L'intérêt de Et l'homme créa la femme est d'avoir marié la satire au fantastique : l'irruption de phénomènes paranormaux dans cet univers lisse et laqué reproduisant les stéréotypes des années cinquante avec tout l'attirail électroménager qui l'accompagne, est assez réjouissante. Il y un petit air revanchard : la femme-cerveau contre la femme-robot. Et une vague critique du rêve américain assorti de sa surenchère consumériste et de sa quête de la perfection familiale. Mais le soufflet s'écrase : Nicole Kidman est exaspérante de grimaces et Frank Oz manque de dents. Tout signe de désordre et de disfonctionnement est immédiatement assimilé à une preuve de résistance.
Manhattan est cantonnée à son image de royaume pour carriéristes friqués et inhumains. La télévision est uniquement perçue comme outil de propagation de schémas machistes et rétrogrades. Enfin, il n'y a, bien sûr, pas de droit à la différence dans la “ ville parfaite ” qui reste dévolue aux blondes siliconées… Les tirs sont d'une facilité saumâtre, mais surtout, il a beau insérer un couple gay à Stepford, le réalisateur échoue à moderniser le sujet. Sa peinture d'une Amérique engluée dans des rêves factices et dépassés est plutôt crédible et parfois même agréablement sarcastique.

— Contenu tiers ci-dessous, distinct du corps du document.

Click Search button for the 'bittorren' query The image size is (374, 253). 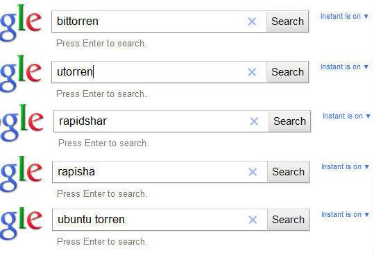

Mais le propos reste malheureusement bien conventionnel : la charge est si légère qu'elle finit par servir de nouvelles normes. Sans compter que, entre quelques lancers potaches, le montage ne parvient pas à masquer les incohérences provoquées par un série de réécritures successives. Dire que le génial Tim Burton a longtemps été pressenti pour réaliser ce film…
Microsoft et le Connecticut en prendront pour leur grade mais les spectateurs à la recherche de nouvelles pistes resteront sur leur faim. Deux questions ayant été balayées rapidement : quid de la nouvelle place des hommes ? Et surtout : quid de la portée des reality show ? A celui qui trouvera consternants les personnages du film, il faudra rappeler que les amateurs de La Ferme des Célébrités, Nice People, Koh-Lanta, Marjolaine et les Millionnaires et autres merveilles de la télévision actuelle, présentent des symptômes comparables à ceux des habitants de Stepford.
Et l'homme créa la femme (The Stepford wives). Film américain de Frak Oz, avecNicole Kidman, Matthew Broderick, Bette Mideler, Jon Lovitz, Christopher Walken, Glenn Glose.